What Is Predictive Modeling?

Predictive modeling is the process of using known results to create, process, and validate a model that can be used to forecast future outcomes. It is a tool used in predictive analytics, a data mining technique that attempts to answer the question "what might possibly happen in the future?"

Understanding Predictive Modeling

The rapid migration to digital products has created a sea of data that is easily available and accessible for businesses. Big data is utilized by companies to improve the dynamics of the customer-to-business relationship. This vast amount of real-time data is gotten from sources like social media, internet browsing history, cell phone data, and cloud computing platforms.

By analyzing historical events, there is a probability that a business might be able to predict what would happen in the future and plan accordingly. However, this data is usually unstructured and too complex for humans to analyze in a short period of time. Due to the complexity that enormous amounts of data present, companies are increasingly using predictive analytics tools to forecast the outcome of an event likely to happen in the near future.
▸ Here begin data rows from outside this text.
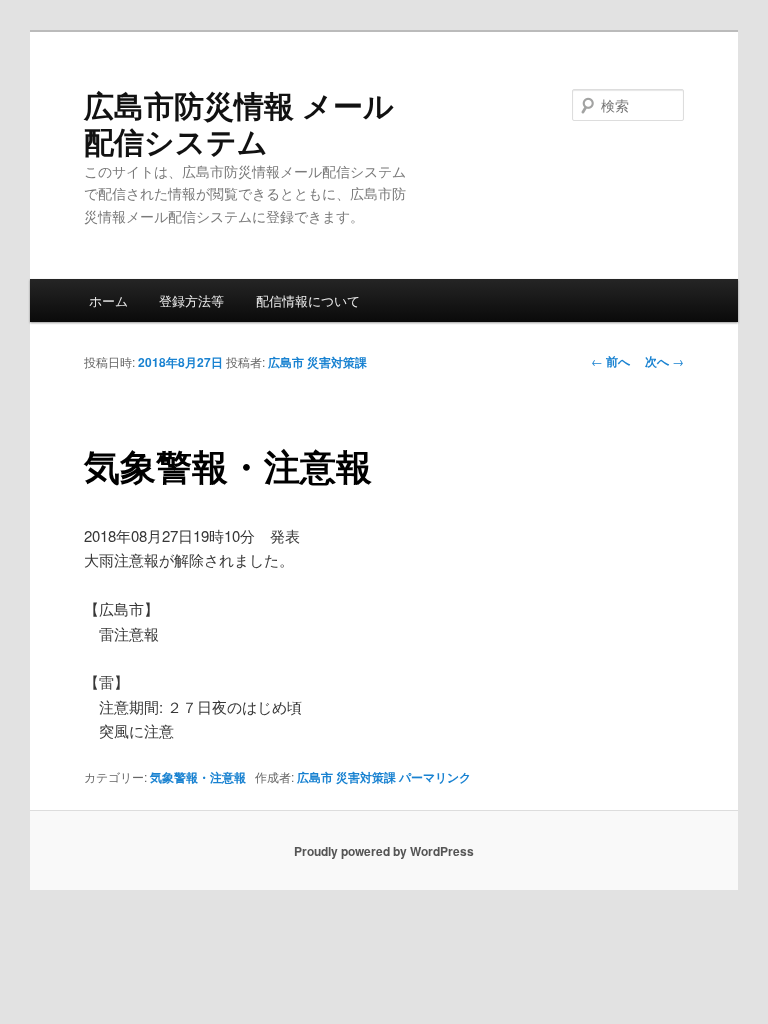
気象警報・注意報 (198, 777)
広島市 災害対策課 (317, 362)
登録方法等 (191, 300)
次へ (664, 361)
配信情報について (308, 300)
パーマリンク (435, 777)
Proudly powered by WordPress (384, 851)
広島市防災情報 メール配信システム (239, 122)
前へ (610, 361)
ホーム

How Predictive Analytics Works

Predictive analytics collects and processes historical data in huge amounts and uses powerful computers to assess what happened in the past, and then provides an assessment of what will happen in the future.

Predictive analytics uses predictors or known features to create predictive models that will be used in obtaining an output. A predictive model is able to learn how different points of data connect with each other. Two of the most widely used predictive modeling techniques are regression and neural networks.

Companies are increasingly using predictive modeling to make predictions about events likely to happen in the near future.

Special Considerations

In the field of statistics, regression refers to a linear relationship between the input and output variables. A predictive model with a linear function requires one predictor or feature in order to predict the output/outcome. For example, a bank that hopes to detect money laundering in its early stages might incorporate a linear predictive model.

The bank specifically wants to know which of its customers are likely to engage in money laundering activities at some point in time. All the bank’s customers’ data are presented, and a predictive model is built around the dollar value of transfers each customer made during a period of time.

The model is taught to recognize the difference between a money laundering transaction and a normal transaction. The optimal outcome from the model should be a pattern that signals which customer laundered money and which didn’t. If the model perceives that a pattern of fraud is emerging for a particular customer, it will create a signal for action which will be attended to by the bank’s fraud analysts.

Predictive models are also used in neural networks such as machine learning and deep learning, which are fields in artificial intelligence (AI). The neural networks are inspired by the human brain and are created with a web of interconnected nodes in hierarchical levels which represents the foundation for AI. The power of neural networks lies in their ability to handle non-linear data relationships. They are able to create relationships and patterns between variables that would prove impossible or too time-consuming for human analysts.

Key Takeaways

  • Predictive modeling is the process of using known results to create, process, and validate a model that can be used to make future predictions.
  • Two of the most widely used predictive modeling techniques are regression and neural networks.

So while a bank can input known variables such as the value of transfers initiated by its customers into its model in order to obtain the desired outcome of who is likely to engage in money laundering, a neural network can create a more powerful pattern if it can successfully create a relationship between input variables like time logged in, geographic location of the user, IP address of the user’s device, recipient or sender of the funds, and any other feature that is likely to make up a laundering activity.

Other predictive modeling techniques used by financial companies include decision trees, time series data mining, and Bayesian analysis. Companies that take advantage of big data through predictive modeling measures are better able to understand how their customers engage with their products and can identify potential risks and opportunities for a company.